Roadkill.....  Reminded me of this one!













paint-over-roadkill.jpg



__ dward51
__ Feb 17, 2013


----------



## kathrynn (Feb 17, 2013)

to SMF!  So glad you joined us here! Would you do us a favor and update your profile to show everyone where you are from?  You might meet some neighbors here.   In fact...I live in Madison...and there are quite a few from around here that live close too.
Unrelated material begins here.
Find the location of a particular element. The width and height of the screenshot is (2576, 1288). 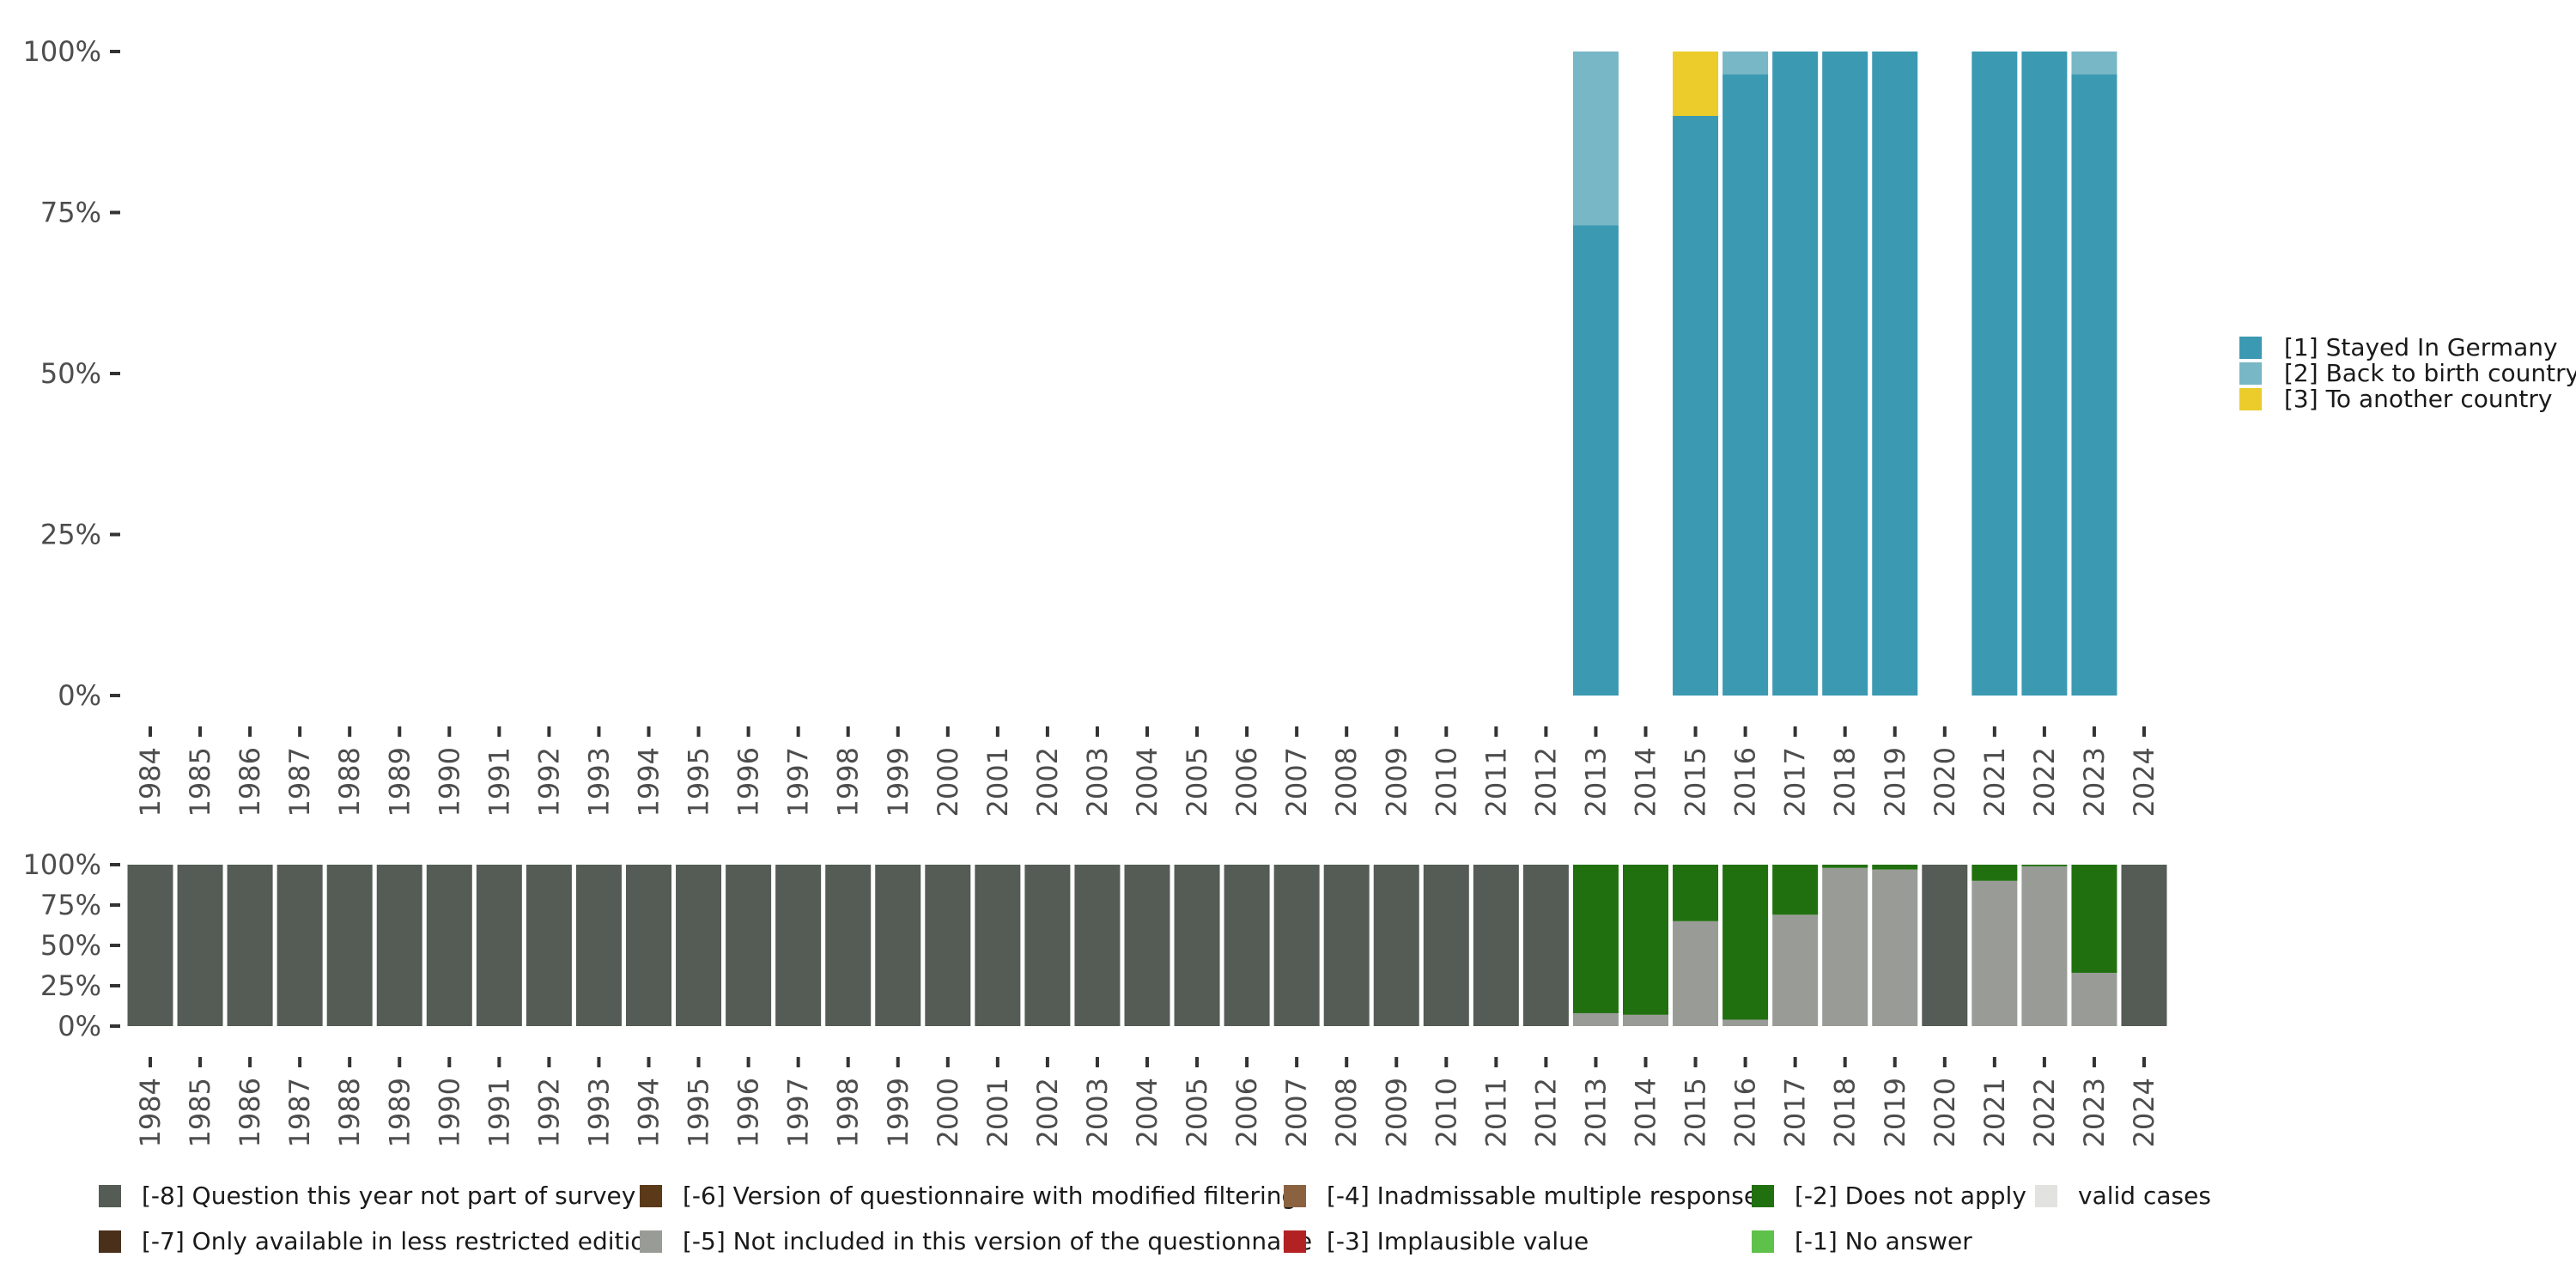

bottom-x-tick-label: 2007 is located at coordinates (1297, 1112).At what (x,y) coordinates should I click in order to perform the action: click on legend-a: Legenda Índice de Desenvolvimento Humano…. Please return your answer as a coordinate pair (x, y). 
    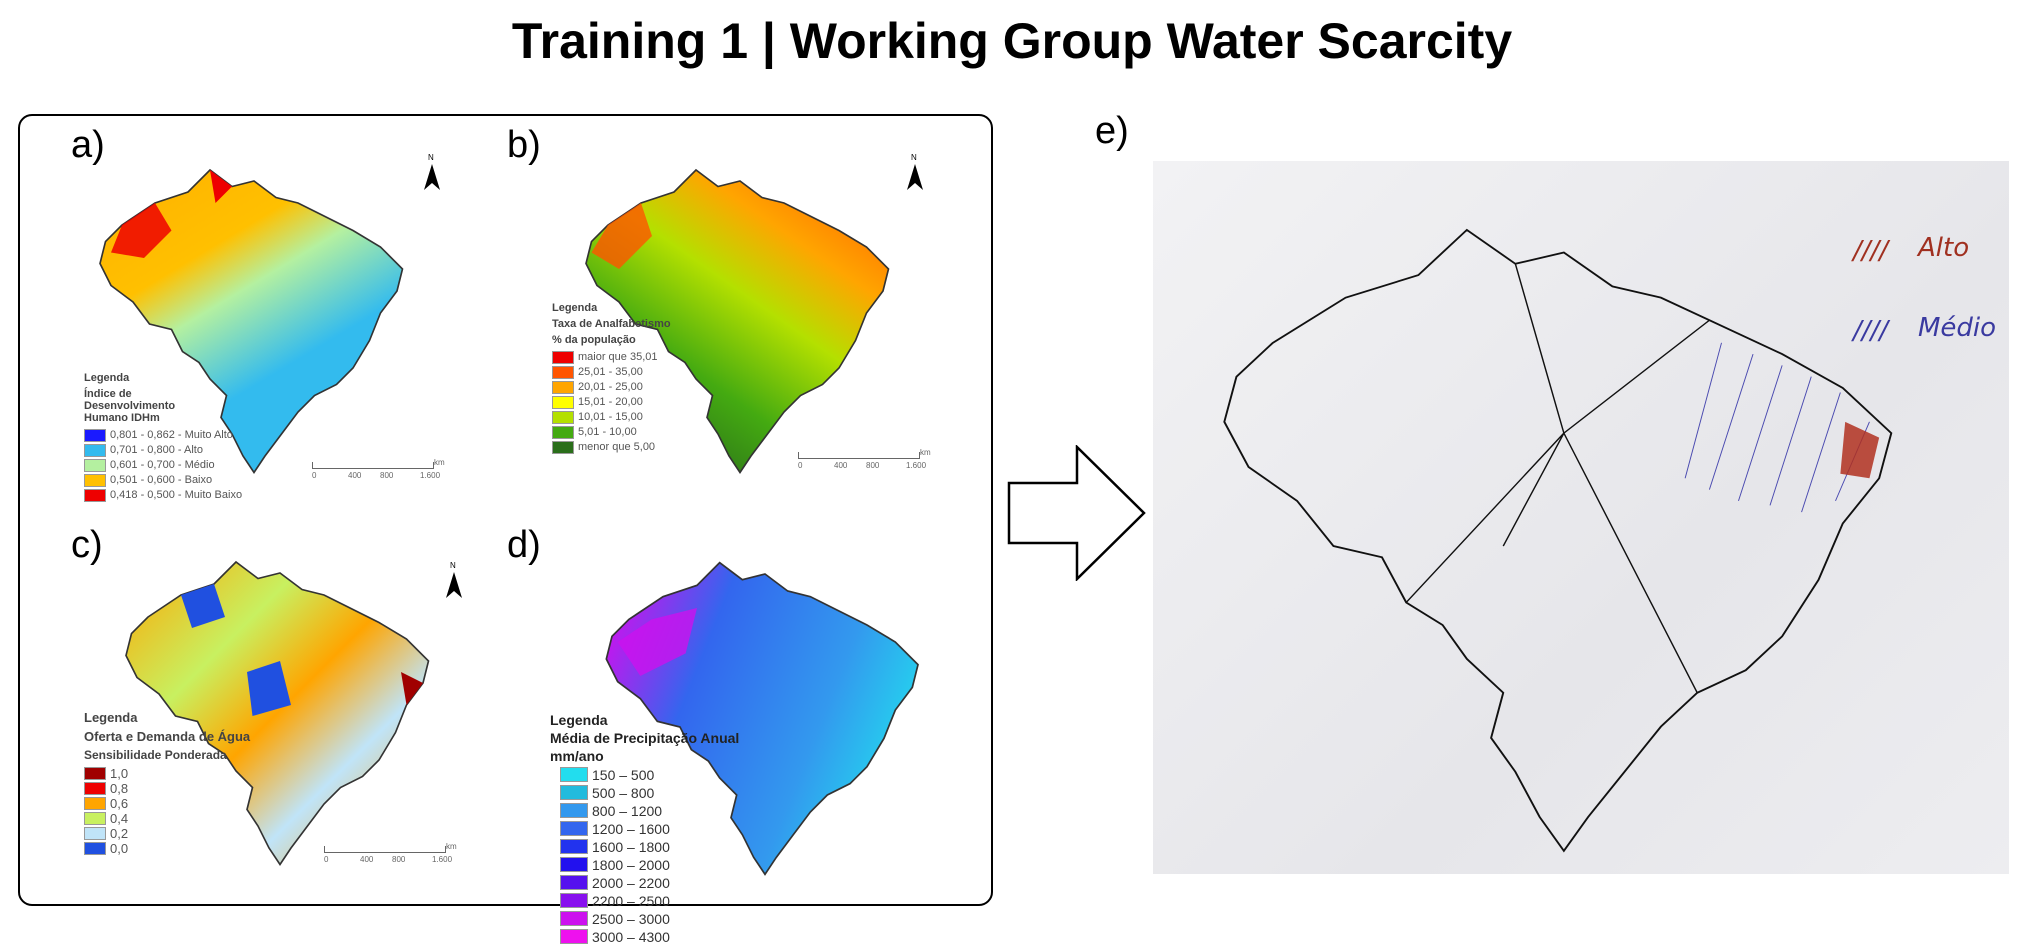
    Looking at the image, I should click on (163, 438).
Also...Jeff offers a Free E-Course.  There is great information on there that will help you as you get started.  Here is a link to get started!  http://www.smoking-meat.com/smoking-basics-ecourse.html

If you need any help roaming around the forums....just shout!  Happy to help!

Kat


----------



## largeneal (Feb 17, 2013)

Ha!  Well done...don't know why the guys painting the road passed up such a good hunk of meat.  Funny picture :)

-nmr


----------



## s2k9k (Feb 18, 2013)

Hi Neal! 
	

	
	
		
		



		
		
	


	



to SMF!!! We're happy you found us! You've come to the right place, we have over 45,000 members who just love to share their experience and over 900,000 posts describing it! The search bar at the top can be your best friend when you are trying to find answers to your questions but you can still ask too if you want!


----------



## cecil (Feb 19, 2013)

HI Largeneal, I have a cook book called "Cajun Men Cook" that has a recipe for camp stew using road kill. What you have to do is on the way to the camp that morning when ever you see road kill on the road stop and spray paint it day glo orange. then that evening after the hunt or fishing go back out on the road and pick up any road ill that isn't painted. That way you know it will be fresh.


----------



## largeneal (Feb 19, 2013)

Sounds like you may have tried that a time or two.  Being from the bayou, I imagine your choice of roadkill is nutria, which is one of about 3 things on my "List of Things I'll Never Eat."  YUCK!

-nmr


----------



## cecil (Feb 19, 2013)

largeneal said:


> Sounds like you may have tried that a time or two.  Being from the bayou, I imagine your choice of roadkill is nutria, which is one of about 3 things on my "List of Things I'll Never Eat."  YUCK!
> 
> -Taste like chicken.


----------



## cecil (Feb 19, 2013)

But alligator is best.


----------



## largeneal (Feb 19, 2013)

Ok, gator has some very redeeming qualities.  But nutria (aka rat exposed to too much radiation) is something that if I want to curb my appetite, I think about.  I'd take SKUNK before nutria!!!

-nmr


----------